====== Exercise inputs ======

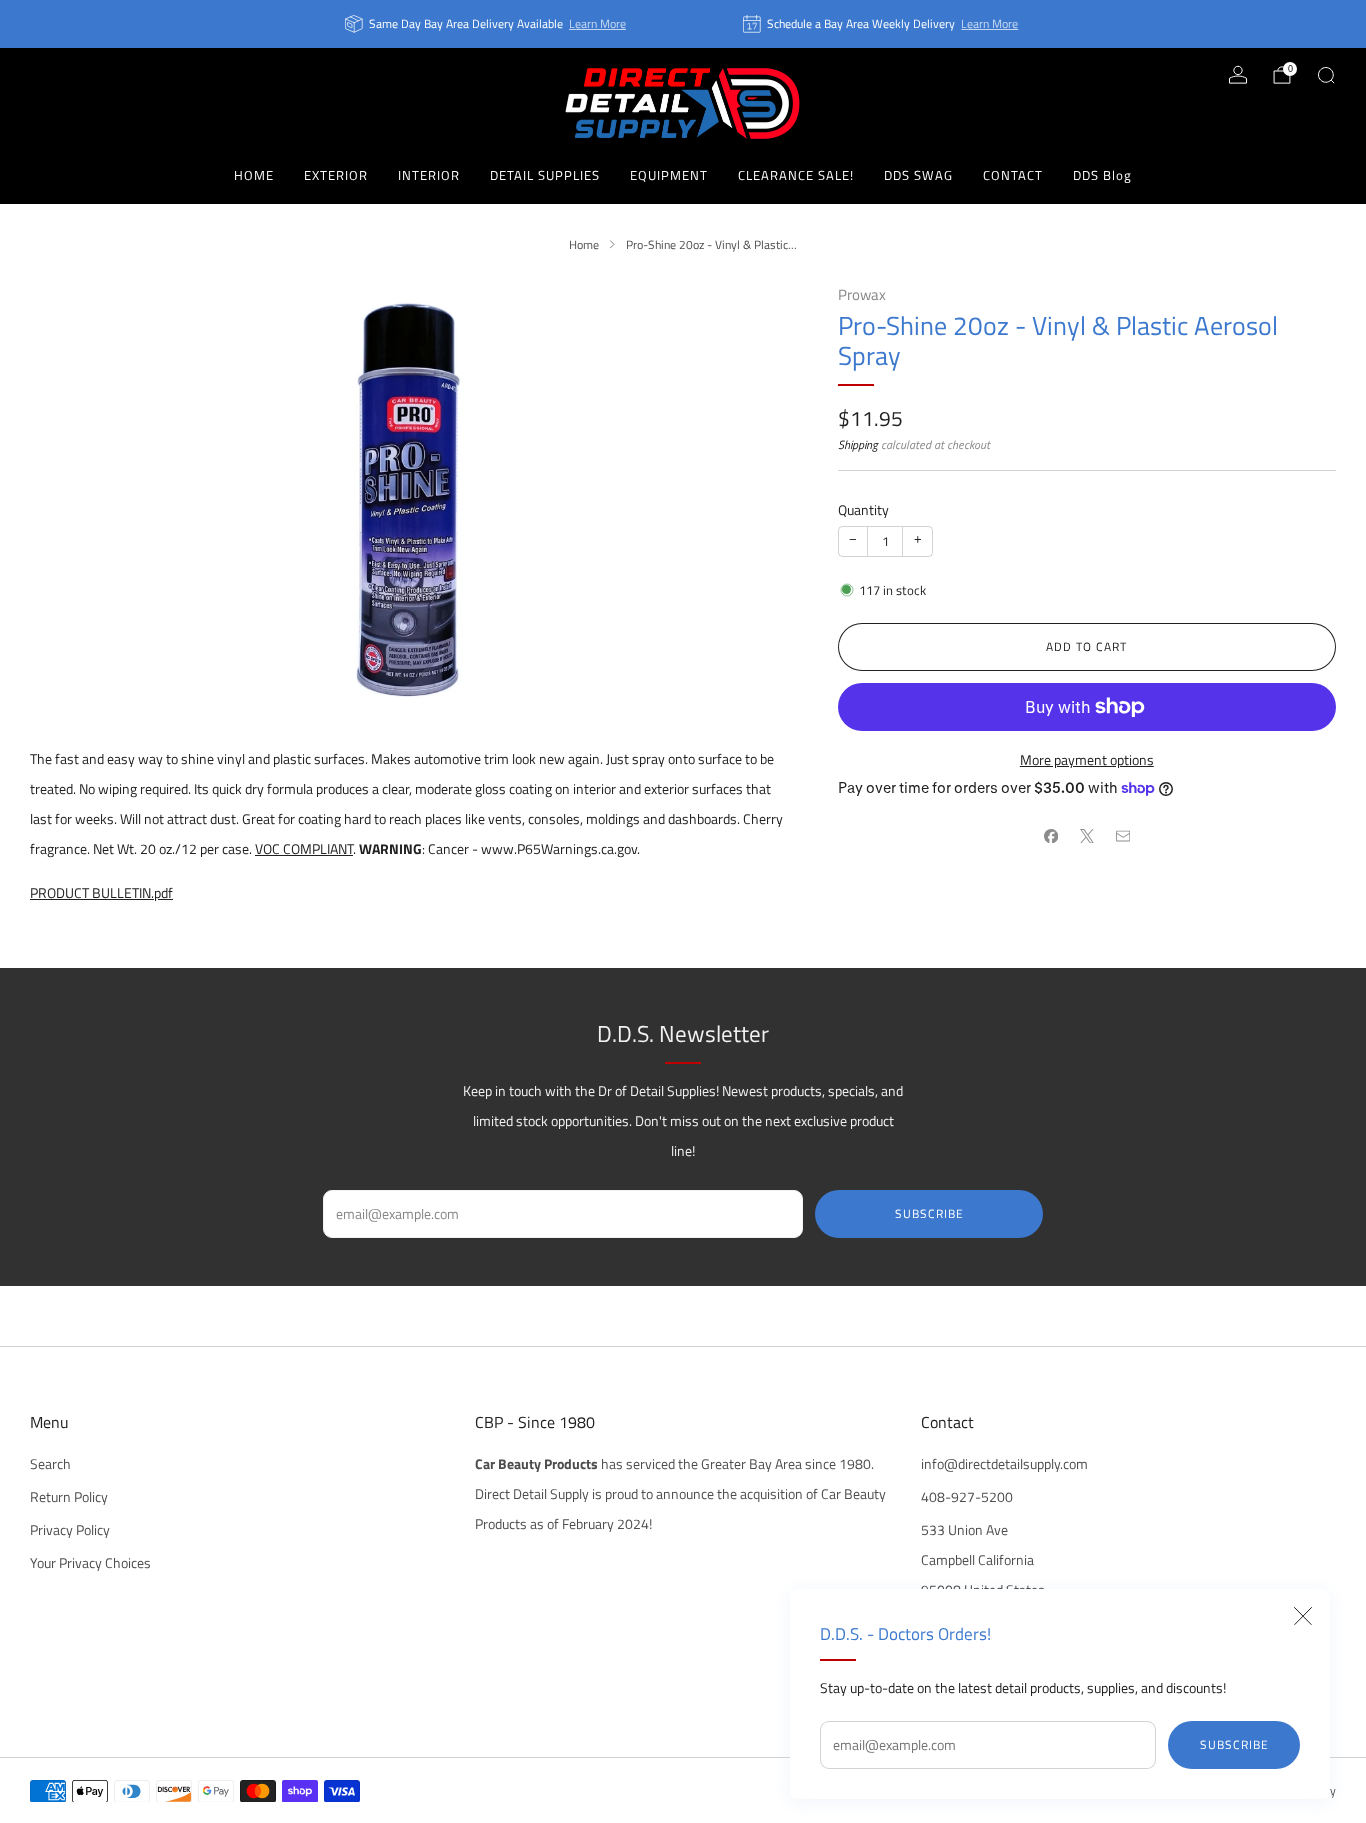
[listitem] (487, 24)
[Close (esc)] (1303, 1616)
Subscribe (1234, 1744)
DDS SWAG (918, 175)
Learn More (597, 23)
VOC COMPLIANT (304, 849)
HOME (254, 175)
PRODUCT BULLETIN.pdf (101, 893)
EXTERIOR (336, 175)
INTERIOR (429, 175)
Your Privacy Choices (90, 1563)
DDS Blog (1102, 175)
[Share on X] (1087, 836)
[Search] (1326, 75)
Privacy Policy (70, 1530)
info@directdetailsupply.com (1004, 1464)
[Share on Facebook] (1051, 836)
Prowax (862, 294)
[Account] (1238, 75)
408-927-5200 (967, 1497)
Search (50, 1464)
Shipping (858, 444)
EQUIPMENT (669, 175)
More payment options (1087, 760)
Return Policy (69, 1497)
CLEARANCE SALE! (796, 175)
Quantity (863, 510)
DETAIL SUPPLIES (545, 175)
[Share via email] (1123, 836)
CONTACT (1013, 175)
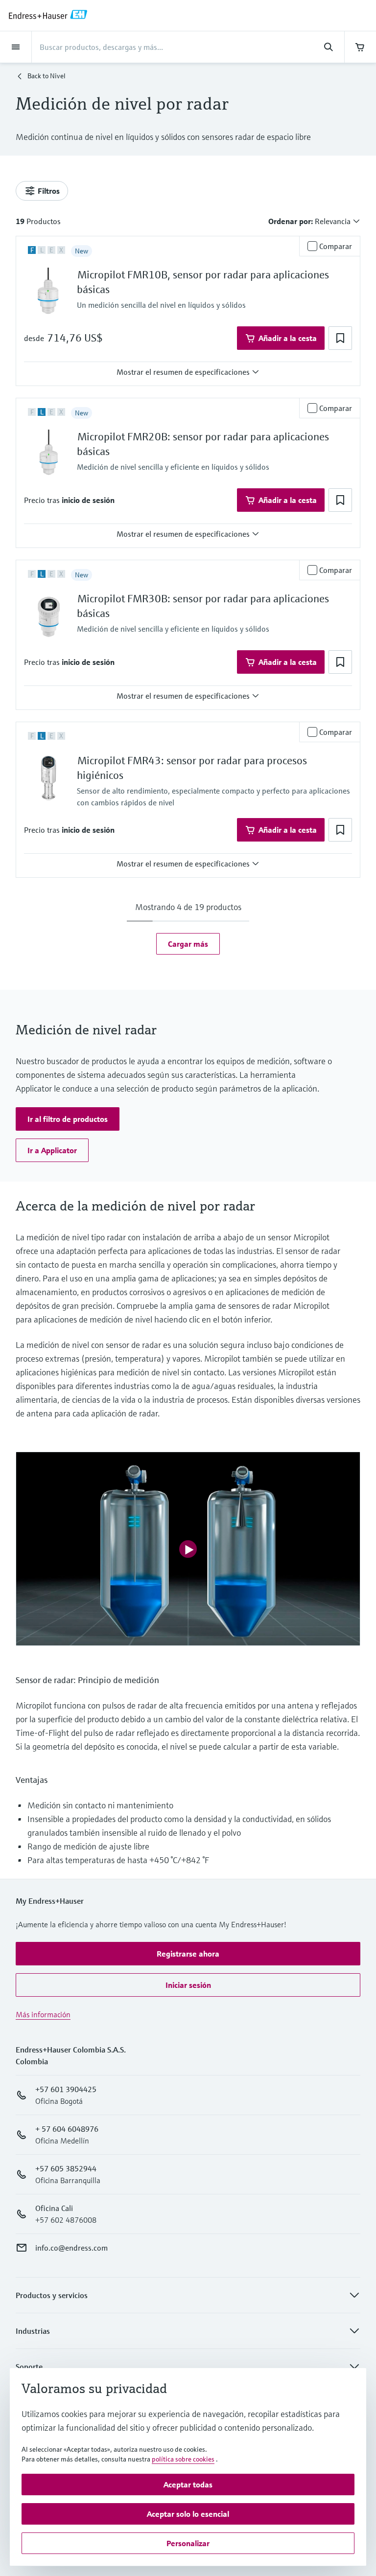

======

Exercise: Transcribe exactly the lines from the one containing "Prowax (862, 294)" through the last line of the records above, and nothing else. Leave out the pictures.

Exercise response:
Prowax (862, 294)
[Account] (1238, 75)
408-927-5200 (967, 1497)
Search (50, 1464)
Shipping (858, 444)
EQUIPMENT (669, 175)
More payment options (1087, 760)
Return Policy (69, 1497)
CLEARANCE SALE! (796, 175)
Quantity (863, 510)
DETAIL SUPPLIES (545, 175)
[Share via email] (1123, 836)
CONTACT (1013, 175)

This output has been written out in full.